Dataset records:
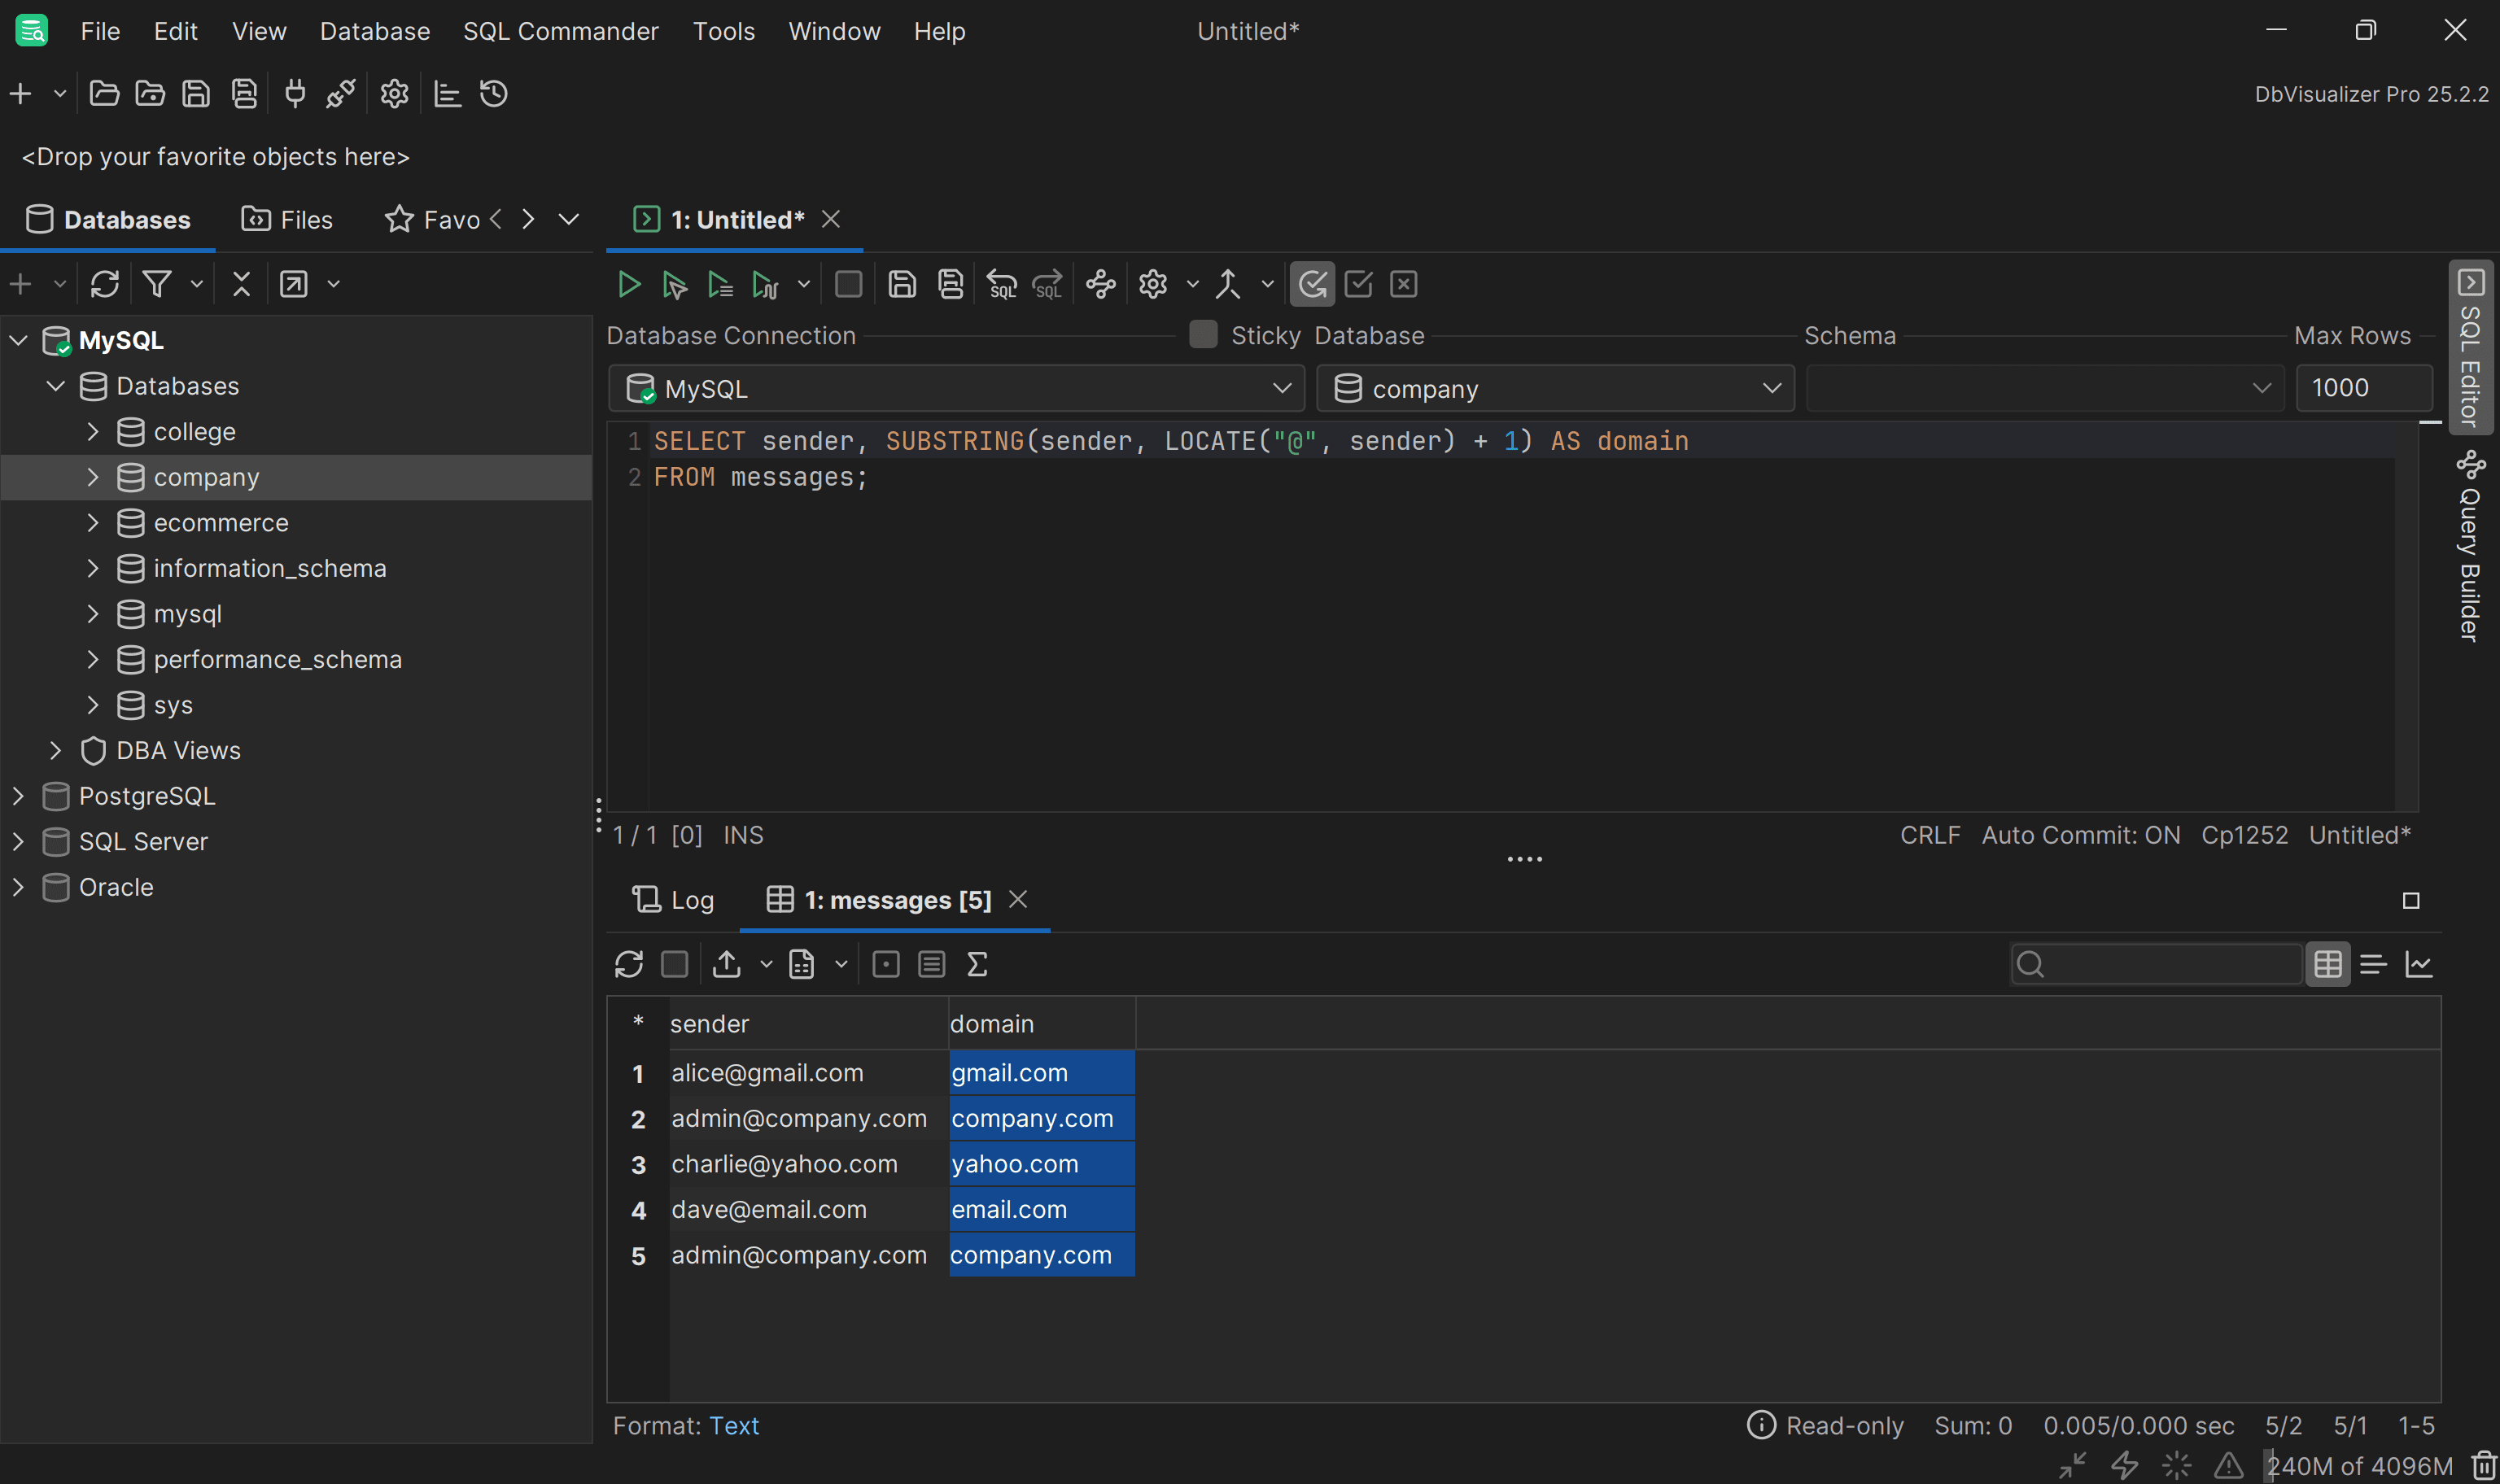Click the export result set icon
Image resolution: width=2500 pixels, height=1484 pixels.
(x=727, y=965)
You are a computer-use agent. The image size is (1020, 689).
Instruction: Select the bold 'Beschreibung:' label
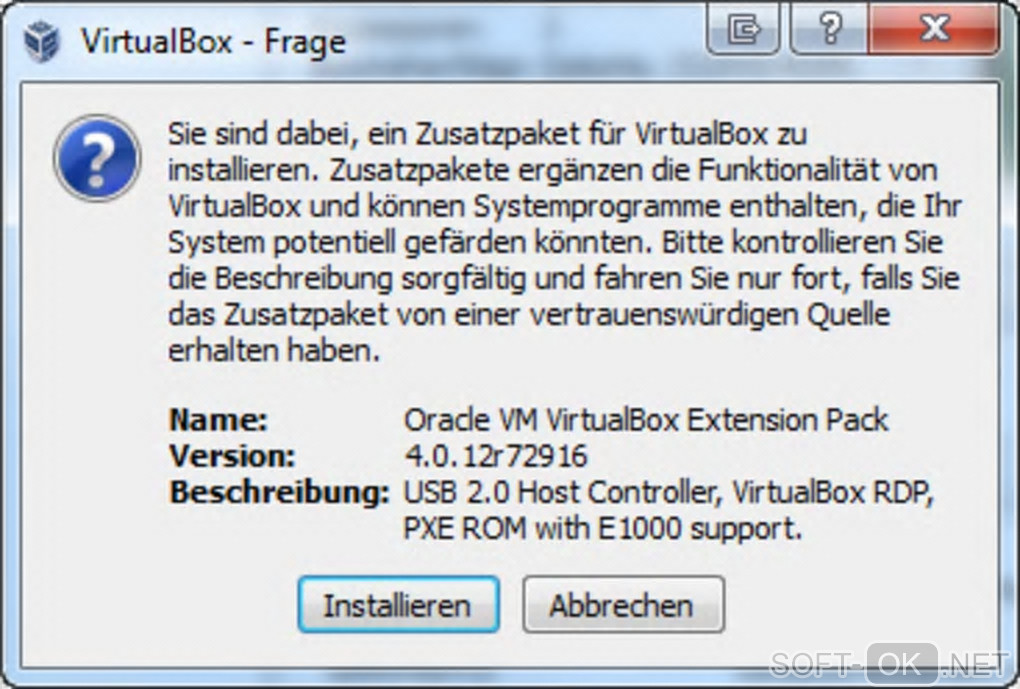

Exercise brief:
Quote the lines of the entries from the line containing "You are a computer-use" through the end of the entries, both ends included, and leave the pictures out.

Result of the task:
You are a computer-use agent. The image size is (1020, 689).
Instruction: Select the bold 'Beschreibung:' label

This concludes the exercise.